Rewrite the items below, changing "Expand" to "Open" and leaving everything else as it is. Omit the pictures.
◇ ◇ ◇ ◇ ◇ ◇ ◇
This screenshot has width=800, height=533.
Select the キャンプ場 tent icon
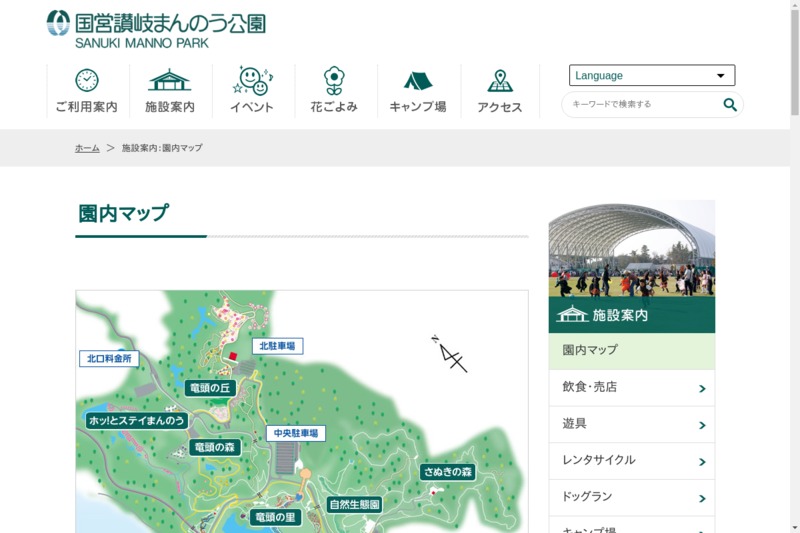pos(418,81)
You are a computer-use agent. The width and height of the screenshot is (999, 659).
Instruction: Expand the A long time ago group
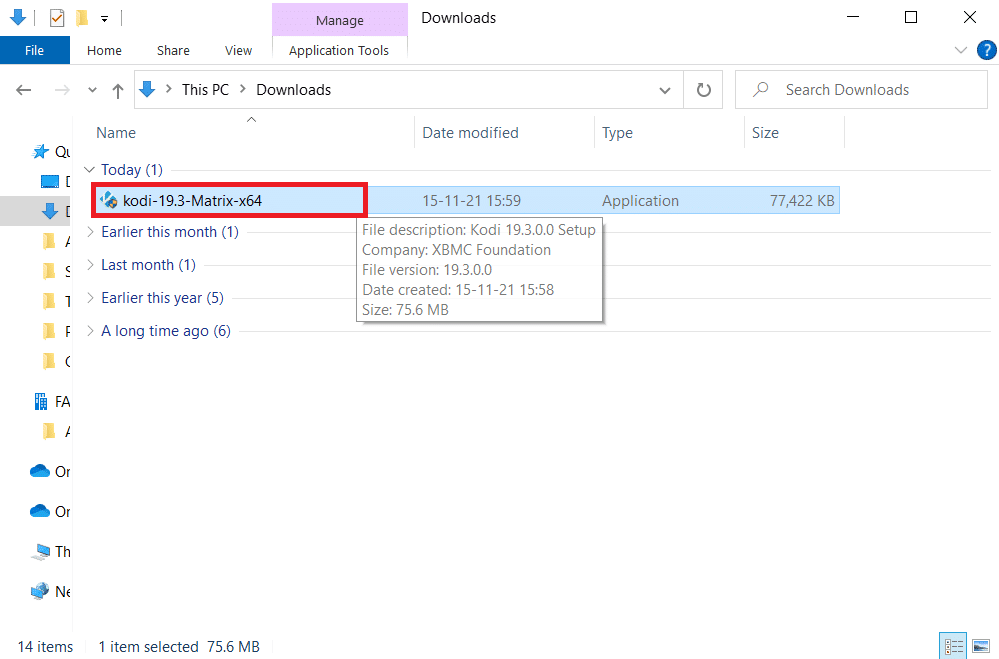90,330
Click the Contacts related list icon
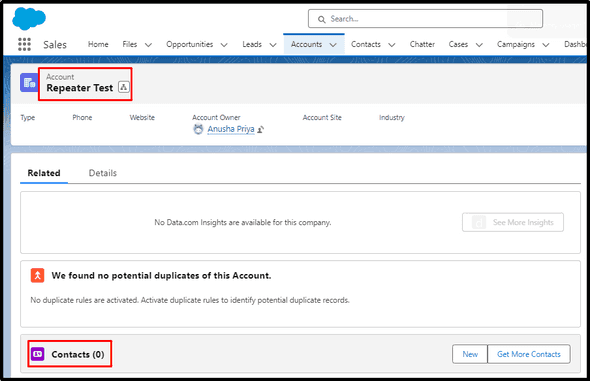This screenshot has height=381, width=590. (38, 354)
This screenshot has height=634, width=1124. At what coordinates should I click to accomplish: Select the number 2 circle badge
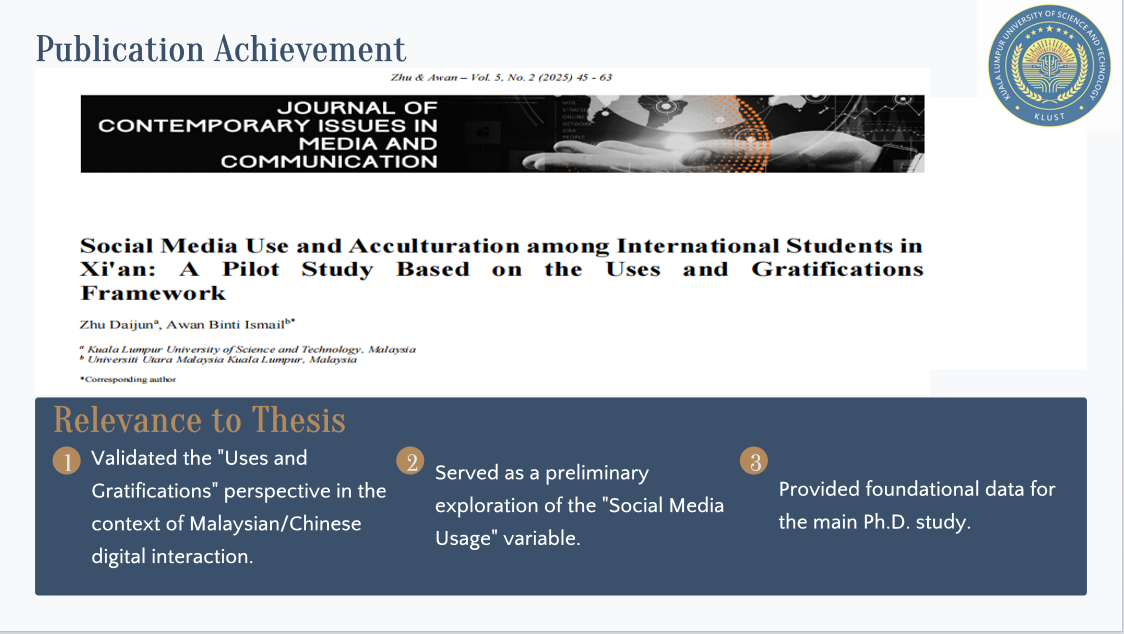pos(409,461)
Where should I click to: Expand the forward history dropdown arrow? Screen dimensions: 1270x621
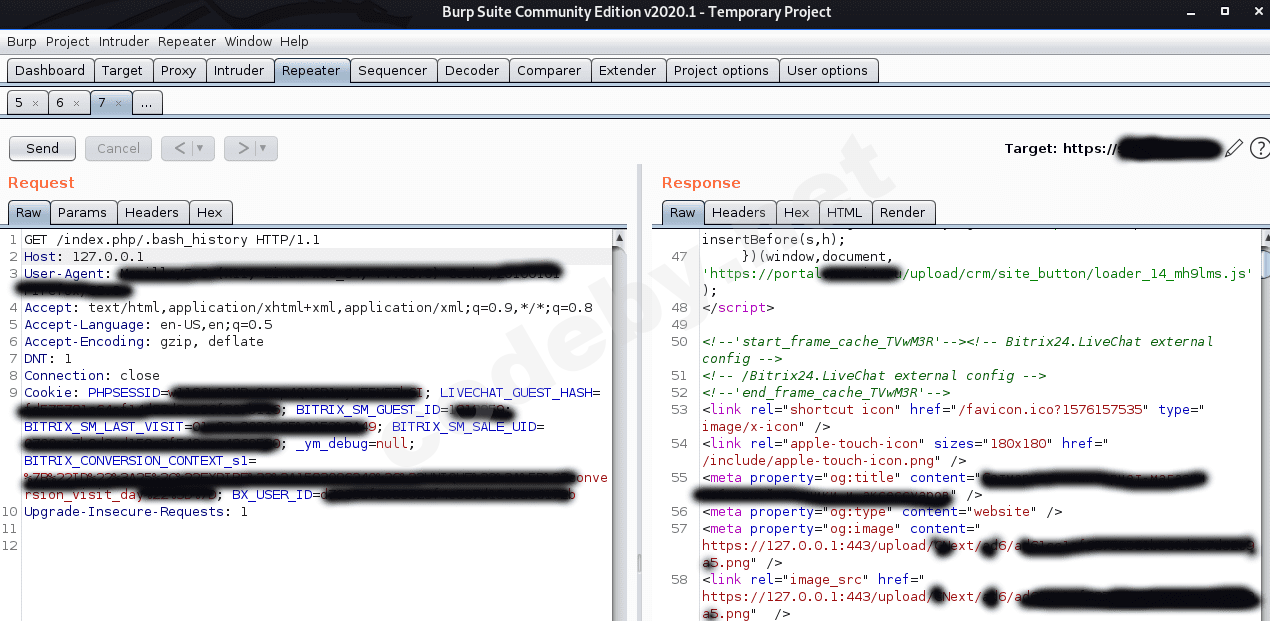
◇ ◇ ◇ ◇ ◇ ◇ ◇
RESPONSE TO THIS EXERCISE -
This screenshot has width=800, height=533.
Select the キャンプ場 tent icon
pos(418,81)
You are a computer-use agent. The width and height of the screenshot is (999, 659).
Instruction: Open the A long time ago group
90,330
Click the Contacts related list icon
This screenshot has height=381, width=590. (38, 354)
This screenshot has height=634, width=1124. At what coordinates should I click to accomplish: Select the number 2 circle badge
pos(409,461)
Where should I click to: Open the forward history dropdown arrow? Screen dimensions: 1270x621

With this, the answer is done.